ABRS values our close relationship with key stakeholder groups such as the Council of Heads of Australian Herbaria (CHAH), the Council of Heads of Australian Faunal Collections (CHAFC), the Council of Heads of Australian Entomological Collections (CHAEC) and Taxonomy Australia (TaxA), as well as with the professional bodies with an interest in systematics and taxonomy around Australia.

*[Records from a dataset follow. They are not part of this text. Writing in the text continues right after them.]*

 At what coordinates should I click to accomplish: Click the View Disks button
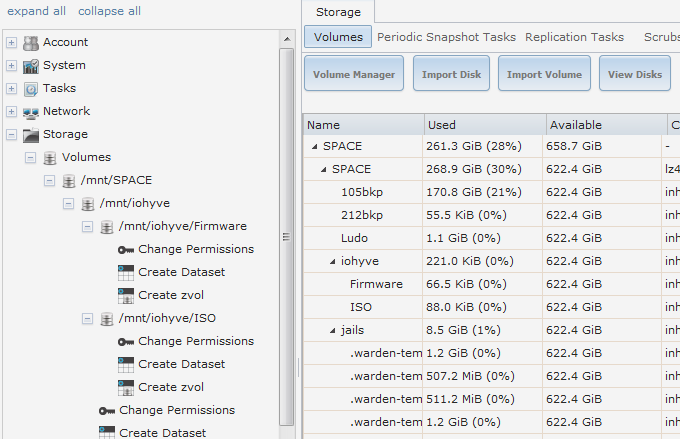pyautogui.click(x=635, y=74)
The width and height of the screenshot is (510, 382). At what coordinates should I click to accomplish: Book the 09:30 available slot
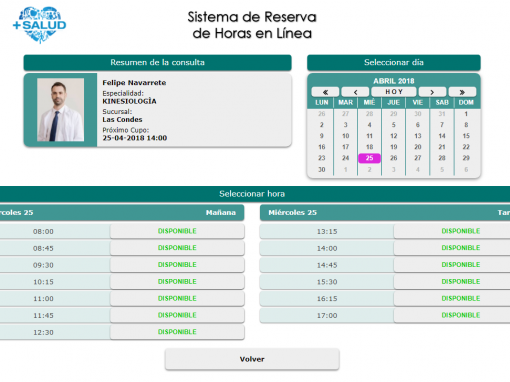tap(177, 265)
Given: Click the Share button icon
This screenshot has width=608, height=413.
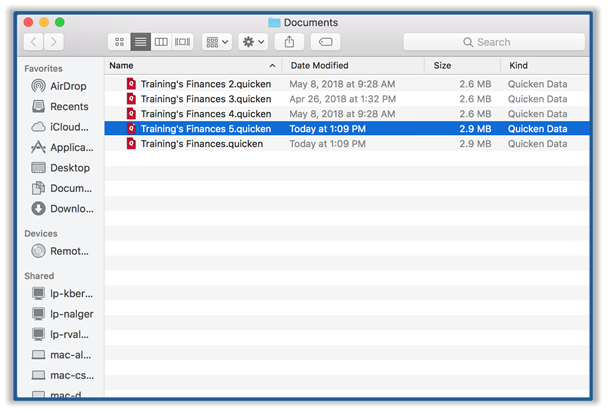Looking at the screenshot, I should coord(290,42).
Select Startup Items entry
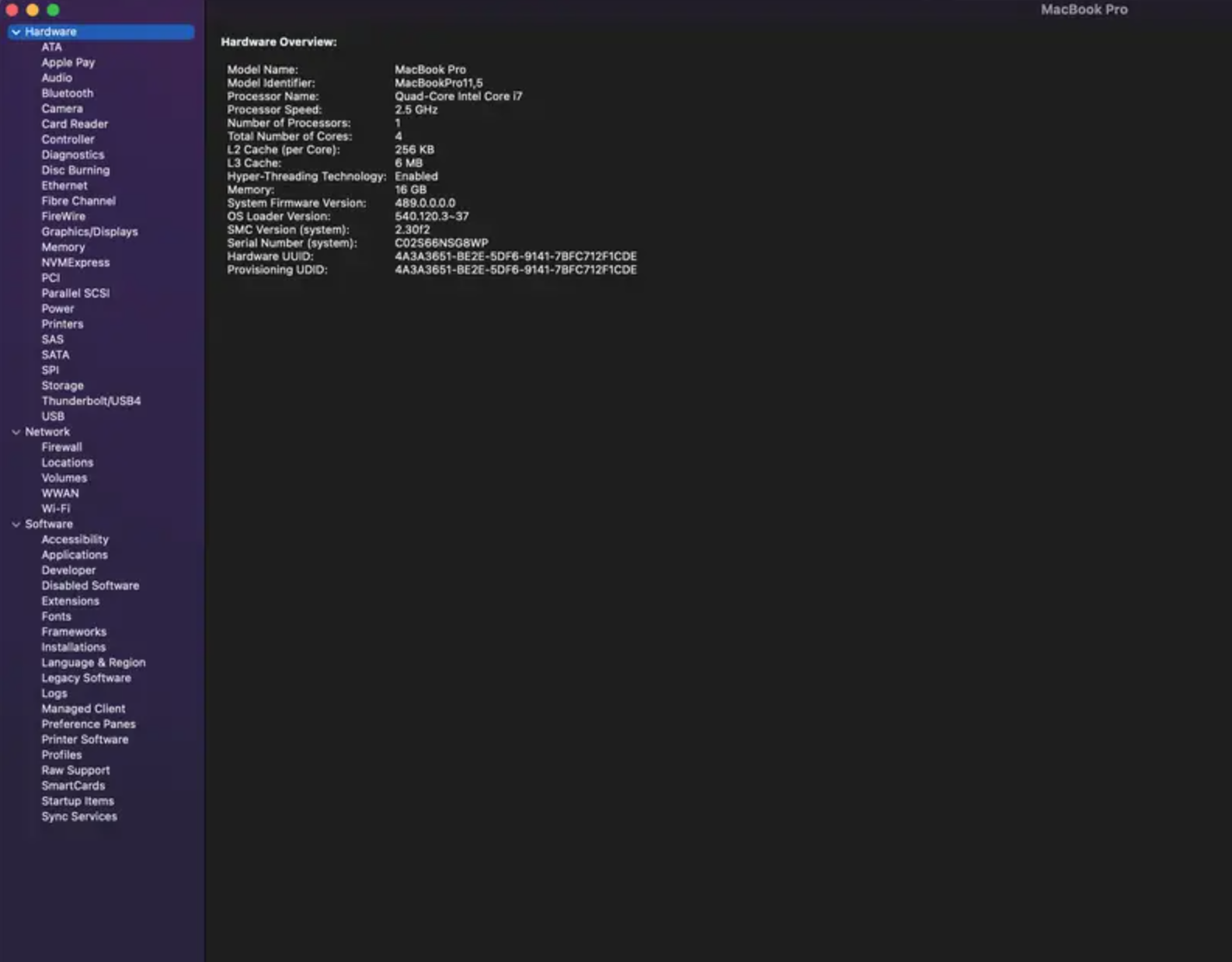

Ultimately, ABRS provides answers to the following questions:

  • What plants, animals and other organisms occur in Australia?
  • What do we know about them?
  • How can we provide that information to you?

Our mission

National support and leadership for the naming and classification of species for world-class science-based decision making.

Our aim

The naming and identification of all Australia’s life.


Challenges for taxonomy

The maintenance and growth of taxonomy and investment in taxonomists is vital to good science-based decision making in Australia. Taxonomy now faces many new challenges as our environment and society changes. These challenges include:

  • attaining the optimum taxonomic capacity required for Australia (the ABRS Survey of Australian Taxonomic Capacity 2003–2006 indicated the number of taxonomists at institutions was decreasing and the taxonomic workforce was aging), and
  • increasing the communication opportunities between researchers and users of taxonomic information. This can result in better-focused research to address current knowledge gaps and establish a national direction for taxonomy.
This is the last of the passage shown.